100408_13.jpg 【福岡支局】八女市矢部村で林業を営む原島政浩さん(47)は、不要な木材を利用し、チェーンソーで木工品を制作している。
 原島さんは林家の4代目。10年ほど前に「チェーンソーアート」を始めた。「部分的に腐敗した木材や、木目が粗い木の根元部分は商品とならず捨てられる。もったいないので、何か作れないかと始めました」と話す。
 杉の丸太で作るフクロウの置物が人気という。注文に応じて、節句祝いのコイや、招き猫など何でも作るほか、県内外のイベントで腕前を披露することも。また、直径90センチ長さ2メートルのクスノキで、トラを制作したという。
 「捨てられてしまう木材に再び命を吹き込むことで、木も喜んでいるみたいです。これからも注文に応じていろいろなものを作りたい」と原島さんは話す。
 
写真:チェーンソーを手に政浩さん

 ▼農家と住民が共同で行う農地の草取りや用水路など地域資源の保全活動を支援する「農地・水・環境保全向上対策」は、2007年度にスタートして4年目を迎えた。農林水産省は先ごろ第3者委員会を開き、09年度の実施状況を検証。地域資源の保全に加え、組織活動の活発化など波及効果を確認した。

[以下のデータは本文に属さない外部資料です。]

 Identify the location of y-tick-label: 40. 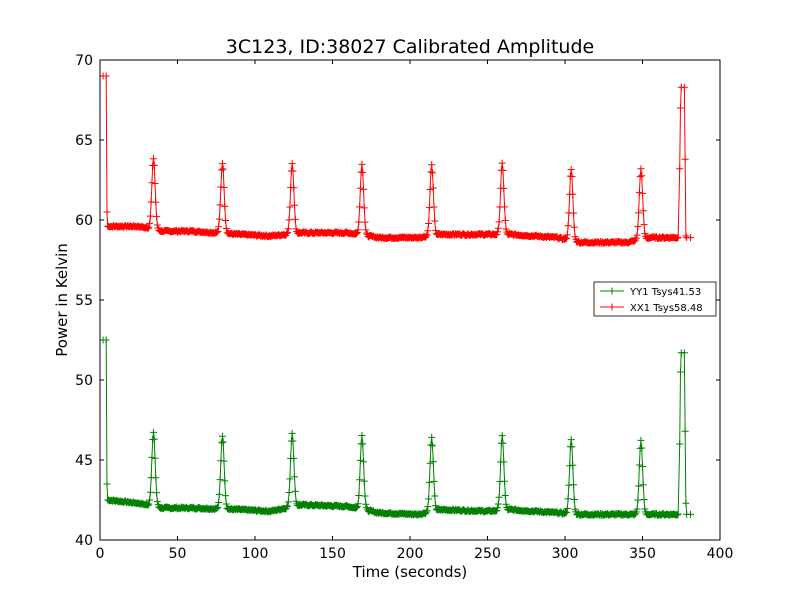
(84, 541).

 ▼09年度は全国で約2万組織が資源の保全活動を実施し、面積は前年度比4.3%増の141万9千ヘクタールになった。活動組織の調査では、水路や農道の長寿命化、耕作放棄地の発生防止など多くの成果が認められた。
 ▼活動組織の構成は、約147万人・団体に上る。そのうち農業者以外の参加は、約24万人と11万団体だ。参画団体は地域の自治会が9割と多く、子供会が5割、女性会が4割と続く。学校・PTAの参画も2割を占める。
 ▼子どもたちの参画は、対策に位置づけた農村環境向上活動に生きもの調査や花いっぱい運動など行事があるためだ。導入前に比べ開催数が約1.3倍に増え、貴重な地域交流の機会となっている。
 ▼事例として山形県飯豊町の松原地区保全協議会の取り組みが報告された。水路の保全から落差を利用した小水力発電へと活動を広げ、水路周辺の環境整備を進めている。発電装置の設置には地元高校が協力し、イルミネーションが点灯するPR看板は子どもたちがデザインした。
 ▼新たな「食料・農業・農村基本計画」は、農地・水・環境保全向上対策について、10年度に中間評価を実施して環境保全機能の維持・向上を図る直接的な助成手法を検討すると明記した。地域資源や環境の保全活動促進が対策のねらいだが、その地域を受け継ぐのは子どもたちだ。新たな対策には、子どもたちが地域活動にかかわる機会づくりをしっかり位置づけてもらいたい。